Hiring the Wrong People

But Blizzard in specific also did something else that the industry was quite rife with: they hired popular people, not talented people. In an industry that was created by awkward nerds who had no social or financial rewards, they desperately wanted to be cool, so they hired popular kids and cool kids and everyone else who showed up not because they loved games or had intuitive broad knowledge of games or good taste, but because they wanted to be part of the trending thing. The money men, the frat guys, the activists, the clout chasers, the careerists, all the hangers-on.

Unlike the essayists at Forbes jumping on salacious leaks about the palace intrigue of ATVI, I was there and I watched it all happen in real-time over years.

Anyway, that’s why I let my audience pick my last trailer on my YouTube channel with a poll. Because I wanted their goodwill, and to show gratitude for showing up to my channel knowing I wanted to branch out from jRPGs but I still care about their support and I value that core coalition of my audience.

Because I saw Blizzard faceplant, turn into a Ship of Theseus, and implode.

Conclusion

Believe it or not, I have a plan here.
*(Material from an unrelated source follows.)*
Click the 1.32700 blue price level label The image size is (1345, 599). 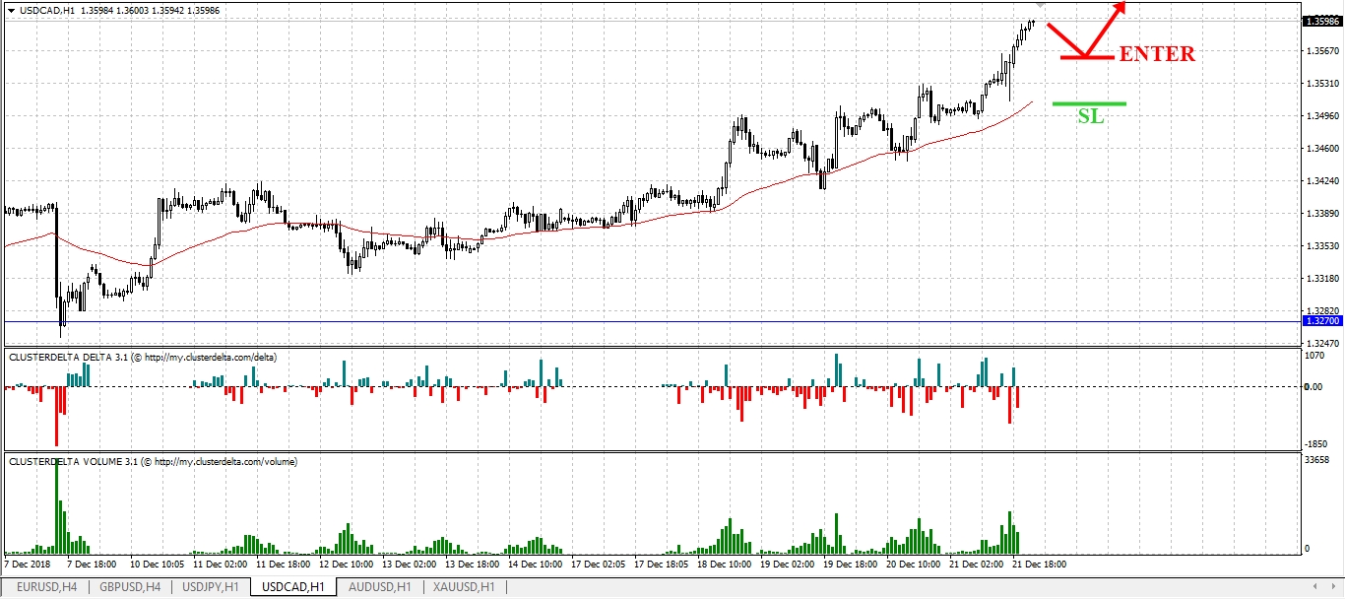click(1321, 321)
There is a reason I left the games industry and pivoted into AI. There is a reason I moved to Texas and joined Elon Musk’s AI company. There is a reason I started making AI movies. As the reasons become clear to other people, it might also become clear that the moves they begin to make when they see them, I began making 2+ years ago. Whether my plan works, we will see. I am an existentialist, and my life experience is wide, varied and extreme, with big swings, big hits and big misses. I am more interested in seeing what happens, and not being bored.